Fig 2. Modified double disc diffusion test.
Study variables
Key independent variables for which data collected included individual demographics, household practices, animal husbandry practices, water, sanitation, and hygiene among other risk factors for occurrence of ESBL-Ec in communities. The dependent variable was the ESBL-Ec contamination status (positive or negative) of the household as defined by the status of the respective humans (carriage), animals, and the environment. The secondary dependent variable was ESBL-Ec human carriage which was defined as the presence of a positive sample i.e. either urine, or fecal or both in an individual.
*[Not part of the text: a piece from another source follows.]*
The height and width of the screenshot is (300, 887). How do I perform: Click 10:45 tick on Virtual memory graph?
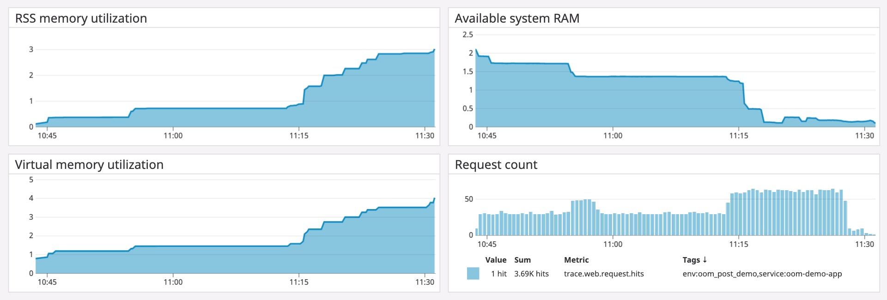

Data analysis and management
All data was cleaned for any missing variables or laboratory result to have a complete dataset. A new column was added for the outcome variable (laboratory outcome for each sample i.e., positive, or negative for ESBL-Ec). This procedure was conducted for all data from the humans, animals, and those from the environment therefore this study had four datasets. All data analysis procedures were done in R version 4.2.1. Selected variables were picked from each individual dataset (human, animal, and environment) and merged to the main household dataset. Summary statistics were run, percentages and frequencies were reported in tables. Overall prevalence was defined as the total number of positive samples out of the total number of samples under consideration. Household prevalence on the other hand meant the total number of households with a positive ESBL-Ec sample out of the total number of households sampled. Bivariate and multivariate robust modified Poisson regression were performed to generate prevalence ratios (PR) and respective 95% confidence intervals.
Quality control and assurance
Trained research assistants collected all environmental samples and corresponding data. Human participants were thoroughly trained on fecal and urine sample collection before being given the sample collection containers. Upon provision of the sample from the human subject, the research assistants labelled and transported the samples while maintaining cold chain conditions. Trained veterinarians collected all animal samples during the study. All samples were verified to confirm the labeling, type, adequate volume, and integrity at the laboratory. Media quality control was also performed by inoculating standard bacterial strain of E. coli ATCC 25922 which is ESBL negative and Klebshiella Pneumoniae ATCC 700603 which is ESBL positive. The media quality control form was scored PASS in case the E. coli failed to grow and K. pneumoniae grew.
Ethical considerations
The study sought ethical approval from Makerere University School of Public Health Higher Degrees Research and Ethics Committee (SPH-2021-167) and the Uganda National Council for Science and Technology (HS1919ES). We sought permission to conduct the study from Wakiso district headquarters (Chief administrative officer and district health and veterinary offices). Assent and consent forms were issued to the participants prior to their involvement into the study. Formal written consent was obtained from the parent/guardian before any child would be involved in the study. In addition, each of the abled children provided assent after being explained to the purpose of the study and its related processes. Personal identification information such as names, phone numbers were not collected. We however used unique codes for households based on the Sub County and village. All ethical issues, and confidentiality were followed as guided by the Helsinki declaration.
Results
Characteristics of the households involved in the study
This study was conducted among 104 households from four sub counties in Wakiso district. More than 60% (65/104) of the households had 5–9 members. Similarly, more than half of the sampled households had household heads who had attained primary school as the highest level of education, and more than 70% (74/104) of the total households were male-headed. In addition, 80% (83/104) of the households had a shared water source between humans and animals (Table 1).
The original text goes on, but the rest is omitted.